Regulation of chemokine production by the oxidative metabolism of L-arginine in a human mixed lymphocyte reaction

Previous studies have shown that during the development of a mixed lymphocyte reaction (MLR) levels of the chemotactic cytokines IL-8 and MCP-1 (members of the C-X-C and C-C supergene families, respectively) increase in a time-dependent fashion, and that the production of these chemokines correlates with the magnitude of responsiveness to alloantigen (13). Furthermore, the responsiveness to alloantigen in the context of a MLR has been shown to be regulated by the oxidative metabolism of L-arginine (12).
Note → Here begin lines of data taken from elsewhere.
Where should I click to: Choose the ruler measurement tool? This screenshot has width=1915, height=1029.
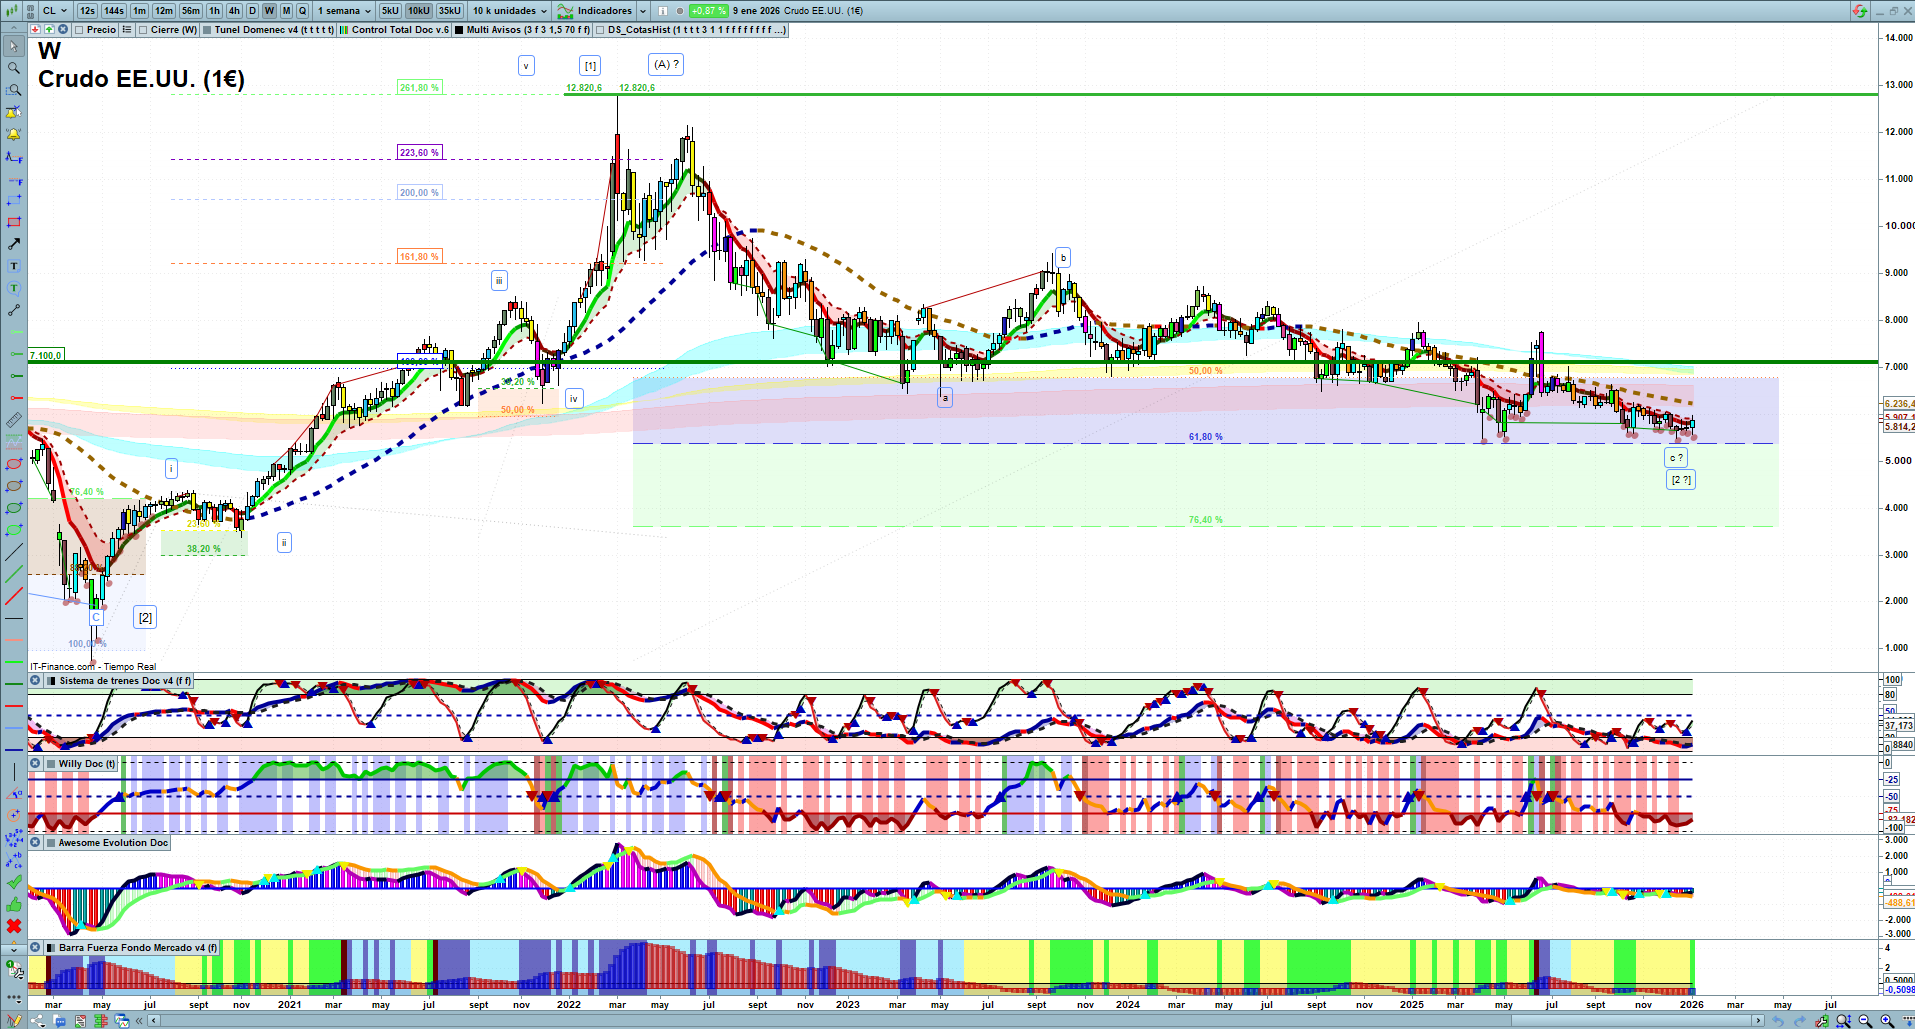click(14, 420)
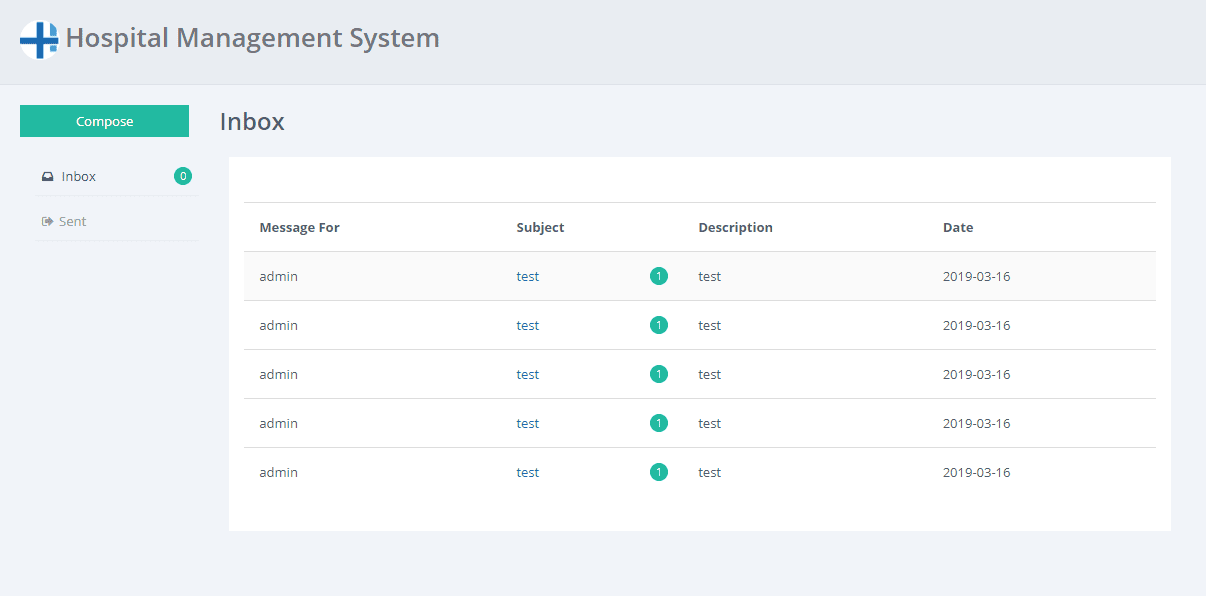Switch to the Sent folder

[x=72, y=222]
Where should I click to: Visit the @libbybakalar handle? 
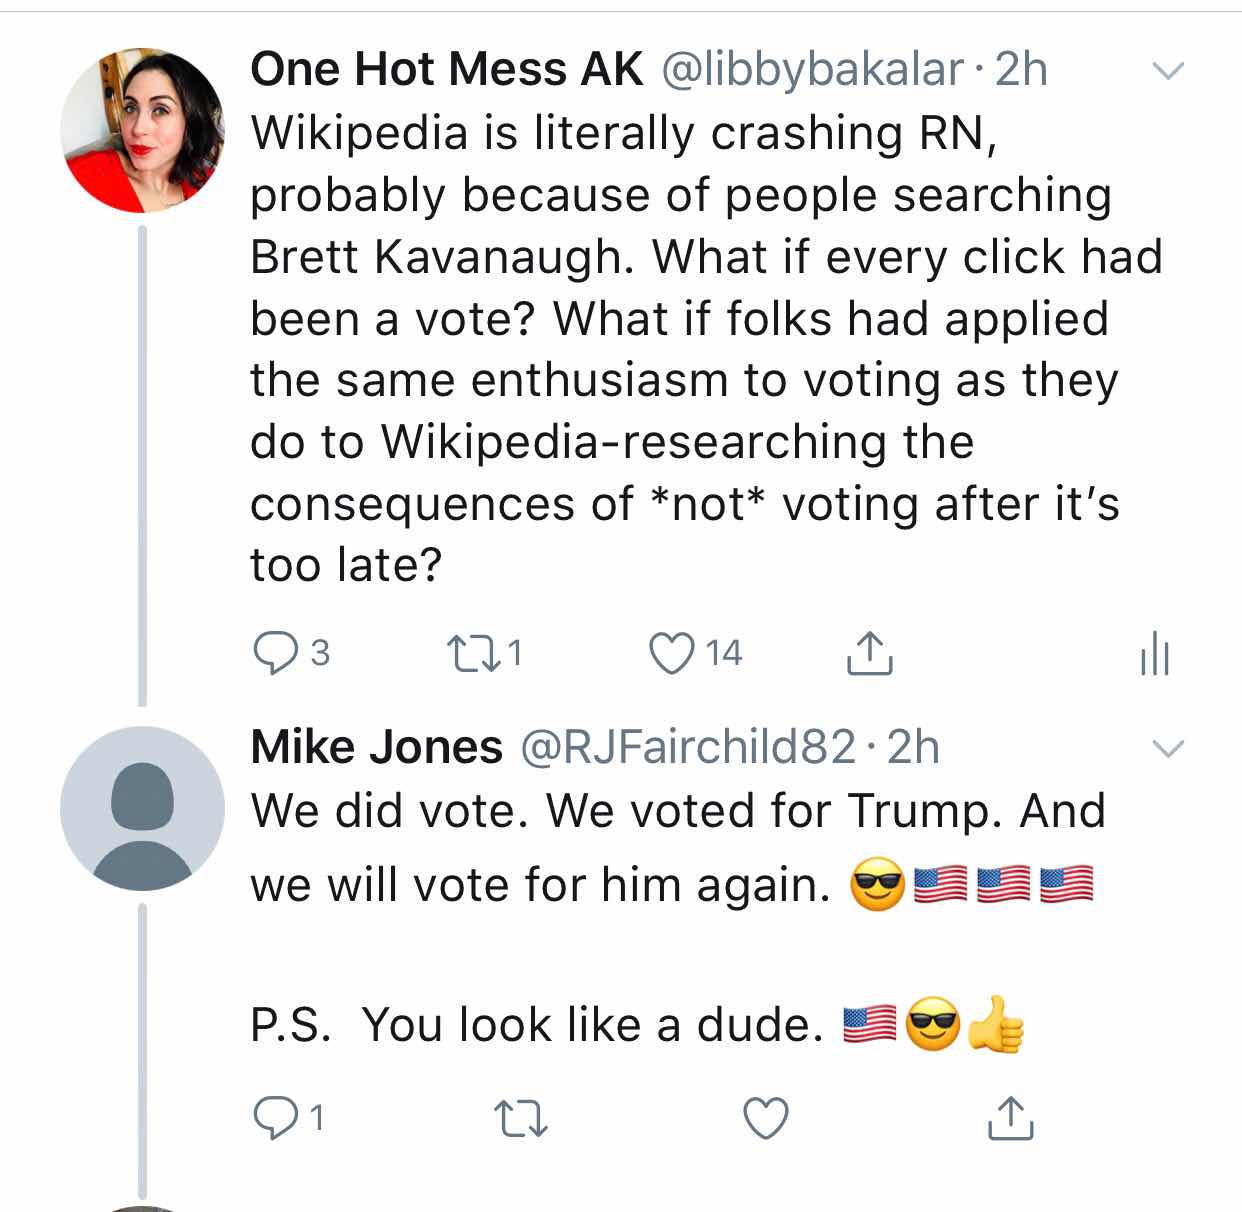pos(812,70)
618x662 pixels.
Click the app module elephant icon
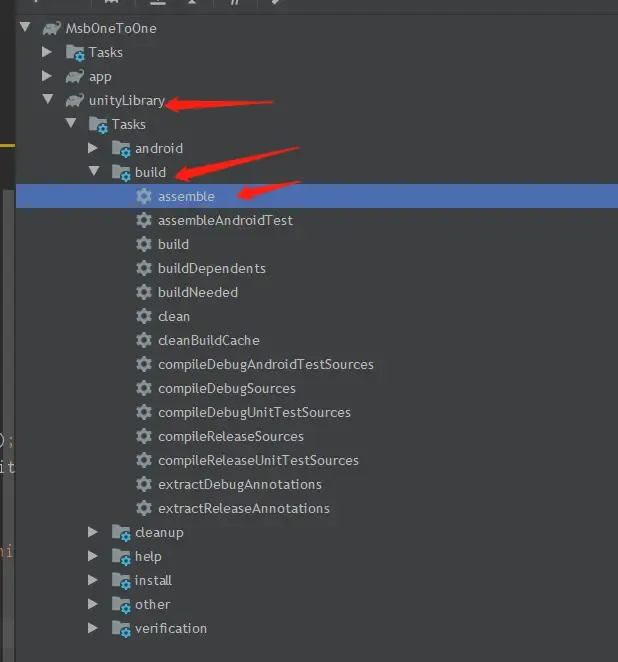74,76
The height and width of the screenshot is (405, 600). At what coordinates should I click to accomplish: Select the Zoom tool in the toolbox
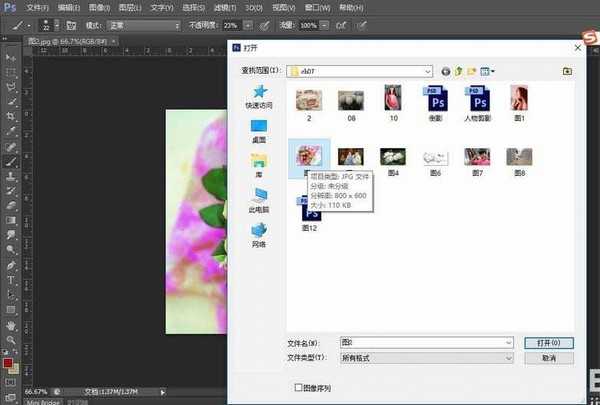coord(11,339)

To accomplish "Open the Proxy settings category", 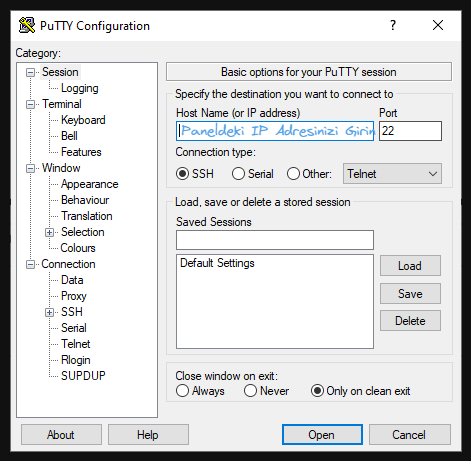I will click(x=74, y=296).
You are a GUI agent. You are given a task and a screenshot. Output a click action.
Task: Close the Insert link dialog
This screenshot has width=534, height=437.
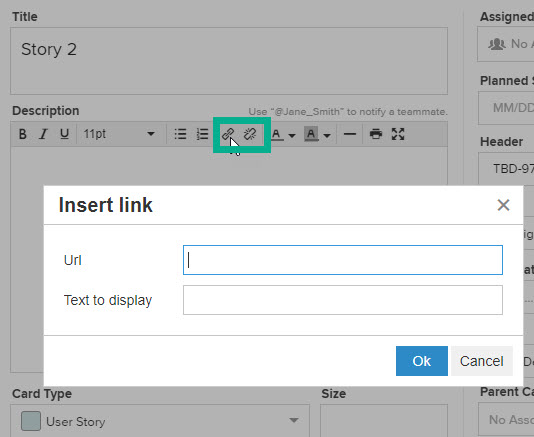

We postulated that competitive antagonism of the L-arginine metabolic pathway in a human MLR may alter the production of members of the C-C and C-X-C chemokine families. To test this hypothesis, mononuclear cells were isolated from healthy individuals and subjected to a one-way MLR in the presence or absence of varying concentrations of an L-arginine competitive inhibitor, N^G-methyl-L-arginine (NMA: 50 to 500 μM). When the MLR was performed in the presence of NMA (500 μM), the production of IL-8 increased twofold (P < 0.05) and ENA-78 increased fivefold (P < 0.05), while MCP-1 and MIP-1α were not significantly altered. These findings suggest that NMA, an inhibitor of the L-arginine metabolic pathway, may regulate the production of specific C-X-C chemokines, IL-8 and ENA-78, during a MLR. In contrast, the production of MCP-1 and MIP-1α, members of the C-C chemokine family, does not appear to be regulated by this inhibitor of the oxidative metabolism of L-arginine in the context of a MLR.